Data excerpts:
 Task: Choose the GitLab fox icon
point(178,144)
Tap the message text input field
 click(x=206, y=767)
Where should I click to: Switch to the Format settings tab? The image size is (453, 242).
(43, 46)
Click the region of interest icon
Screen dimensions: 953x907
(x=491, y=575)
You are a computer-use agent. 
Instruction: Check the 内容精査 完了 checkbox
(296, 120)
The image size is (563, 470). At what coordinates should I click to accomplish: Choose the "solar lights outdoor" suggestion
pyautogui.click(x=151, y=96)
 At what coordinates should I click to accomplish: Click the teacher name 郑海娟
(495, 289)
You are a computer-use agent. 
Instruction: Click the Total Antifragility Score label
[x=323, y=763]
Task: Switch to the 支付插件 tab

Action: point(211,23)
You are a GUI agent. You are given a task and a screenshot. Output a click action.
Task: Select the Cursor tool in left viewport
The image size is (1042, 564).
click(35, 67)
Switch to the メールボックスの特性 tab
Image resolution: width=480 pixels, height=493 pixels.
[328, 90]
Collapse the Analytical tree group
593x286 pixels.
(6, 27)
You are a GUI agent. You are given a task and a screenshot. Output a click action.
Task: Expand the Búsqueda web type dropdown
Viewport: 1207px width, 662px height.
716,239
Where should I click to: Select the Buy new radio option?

■ **YOUR ASSIGNMENT**: Nothing but the lines from the one containing "Task: Switch to the 支付插件 tab" to the end of the records above should appear, each copied exactly.

■ **THE COMPLETED TASK**:
Task: Switch to the 支付插件 tab

Action: point(211,23)
You are a GUI agent. You are given a task and a screenshot. Output a click action.
Task: Select the Cursor tool in left viewport
The image size is (1042, 564).
click(35, 67)
Switch to the メールボックスの特性 tab
Image resolution: width=480 pixels, height=493 pixels.
[328, 90]
Collapse the Analytical tree group
593x286 pixels.
(6, 27)
You are a GUI agent. You are given a task and a screenshot. Output a click action.
Task: Expand the Búsqueda web type dropdown
Viewport: 1207px width, 662px height.
716,239
Where should I click to: Select the Buy new radio option?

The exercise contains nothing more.